" - Não me venha com esse tom... - interveio tia Petúnia em voz estridente: contudo, Vernon Dursley acenou-lhe para que se calasse.
-Tudo não passa de conversa oca - disse o tio Vernon, fixando ferozmente em Harry os seus olhos de porquinho. - Não estou disposto a acreditar numa só palavra sequer. Ficamos onde estamos, não vamos a lado nenhum.
Harry ergueu o olhar para o tio e foi dominado por um misto de exasperação e divertimento. Nas últimas quatro semanas, Vernon Dursley mudara de ideias a cada vinte e quatro horas, fazendo e desfazendo as malas e arrumando-as e tirando-as do carro de todas as vezes. O momento predilecto de Harry ocorrera quando o tio Vernon, alheio ao facto de Dudley ter acrescentado os halteres às malas desde a última vez em que as desfizera, tentara içá-las mais uma vez para o porta-bagagens e se deixara abater por entre gemidos de dor e imprecações.
- Na tua opinião - afirmou Vermon Dudley nesse momento, recomeçando a calcorrear a sala - nós... a Petúnia, o Dudley e eu próprio... corremos perigo. Por culpa... por culpa...
- Por culpa da "minha gente", pois - completou Harry.
- Pois bem, eu não acredito nisso - insistiu o tio Vernon, detendo-se novamente diante de Harry. - Passei metade da noite acordado a remoer mais uma vez o assunto, e estou convencido de que não passa de uma tramóia para nos ficarem com a casa."
[Harry Potter e os Talimãs da Morte, de J. K. Rowling, Ed. Presença, versão portuguesa]
Ou assim?
"- Não venha com ironias... - começou tia Petúnia coma voz esganiçada, mas o marido fez sinal para que ela se calasse.
- É tudo conversa fiada - afirmou ele, encarando Harry com seus olhinhos de porco. - Conclui que não acredito em uma única palavra. Vamos ficar aqui, não vamos a lugar algum.

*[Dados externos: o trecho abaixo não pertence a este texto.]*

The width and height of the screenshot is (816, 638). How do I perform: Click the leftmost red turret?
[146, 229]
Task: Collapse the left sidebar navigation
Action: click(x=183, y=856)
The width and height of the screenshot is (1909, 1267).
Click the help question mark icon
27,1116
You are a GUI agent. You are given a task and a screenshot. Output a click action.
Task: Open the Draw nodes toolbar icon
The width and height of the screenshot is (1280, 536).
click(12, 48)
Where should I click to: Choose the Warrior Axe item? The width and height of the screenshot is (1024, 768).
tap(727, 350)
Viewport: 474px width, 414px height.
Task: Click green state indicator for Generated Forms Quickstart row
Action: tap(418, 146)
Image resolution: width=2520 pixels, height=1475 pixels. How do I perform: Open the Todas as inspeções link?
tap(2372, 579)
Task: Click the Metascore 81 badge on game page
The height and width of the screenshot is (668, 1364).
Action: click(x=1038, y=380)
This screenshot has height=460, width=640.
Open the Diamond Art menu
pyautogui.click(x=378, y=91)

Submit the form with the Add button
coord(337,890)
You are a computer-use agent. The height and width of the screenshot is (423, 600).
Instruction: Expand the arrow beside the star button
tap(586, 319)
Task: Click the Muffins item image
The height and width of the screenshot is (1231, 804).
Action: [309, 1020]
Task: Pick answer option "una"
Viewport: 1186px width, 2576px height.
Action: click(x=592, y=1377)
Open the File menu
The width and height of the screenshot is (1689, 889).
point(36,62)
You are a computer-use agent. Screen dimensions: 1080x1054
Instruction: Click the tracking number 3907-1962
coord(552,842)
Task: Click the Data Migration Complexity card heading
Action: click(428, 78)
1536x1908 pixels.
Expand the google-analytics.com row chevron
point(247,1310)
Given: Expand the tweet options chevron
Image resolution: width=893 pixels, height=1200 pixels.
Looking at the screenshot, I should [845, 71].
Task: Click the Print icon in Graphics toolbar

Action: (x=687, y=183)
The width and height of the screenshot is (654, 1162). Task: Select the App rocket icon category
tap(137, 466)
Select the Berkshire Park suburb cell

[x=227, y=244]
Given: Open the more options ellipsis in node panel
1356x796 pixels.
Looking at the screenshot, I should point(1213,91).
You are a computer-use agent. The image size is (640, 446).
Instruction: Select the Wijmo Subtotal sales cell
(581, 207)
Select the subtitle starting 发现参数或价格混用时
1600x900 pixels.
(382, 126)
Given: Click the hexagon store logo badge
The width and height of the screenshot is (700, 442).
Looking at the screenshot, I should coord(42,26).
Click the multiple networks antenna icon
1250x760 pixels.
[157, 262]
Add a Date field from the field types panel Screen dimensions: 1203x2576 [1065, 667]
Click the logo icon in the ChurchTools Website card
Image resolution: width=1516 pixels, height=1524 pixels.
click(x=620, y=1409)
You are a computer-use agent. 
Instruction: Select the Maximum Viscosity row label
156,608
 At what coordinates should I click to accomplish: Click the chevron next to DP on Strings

Harry ergueu os olhos para o tio e sentiu uma mescla de exasperação e surpresa. Válter Dursley vinha mudando de idéia a cada vinte e quatro horas nas últimas quatro semanas, carregando o carro, descarregando-o e recarregando a cada mudança. O momento favorito de Harry tinha sido quando o tio, sem saber que Duda guardara os pesos de musculação na mala desde a última vez que fora descarregada, tentara colocá-la novamente no porta-malas e desequilibrou-se, soltando urros de dor e xingando horrores.
- Pelo que me conta - disse Válter Dursley, recomeçando a andar pela sala -, nós Petúnia, Duda e eu, corremos perigo. Por conta de... de...
- Gente da "minha laia", certo.
- Pois eu não acredito - repetiu o tio, parando outra vez diante de Harry. - Passei metade da noite refletindo e acho que é uma armação para você ficar com a casa."
[Harry Potter e as Relíquias da Morte, de J. K. Rowling, Ed. Rocco, versão brasileira]
Na quinta feira passada, em Lisboa, falou-se do Acordo Ortográfico.
A opinião era unânime.
Não ao Acordo Ortográfico.
1 comentário:
A velha máxima italiana «tradutore, traditore» aplica-se às mil maravilhas a estas duas versões do Harry Potter. A J. K. Rowling, que viveu algum tempo entre nós, é que nos poderia dizer qual dos dois tradutores terá cometido menos traições ao texto original. Estou certo, contudo, que o seu parecer ignoraria por completo a questão do acordo ortográfico. Tradução e ortografia não são, de facto, «farinha do mesmo saco».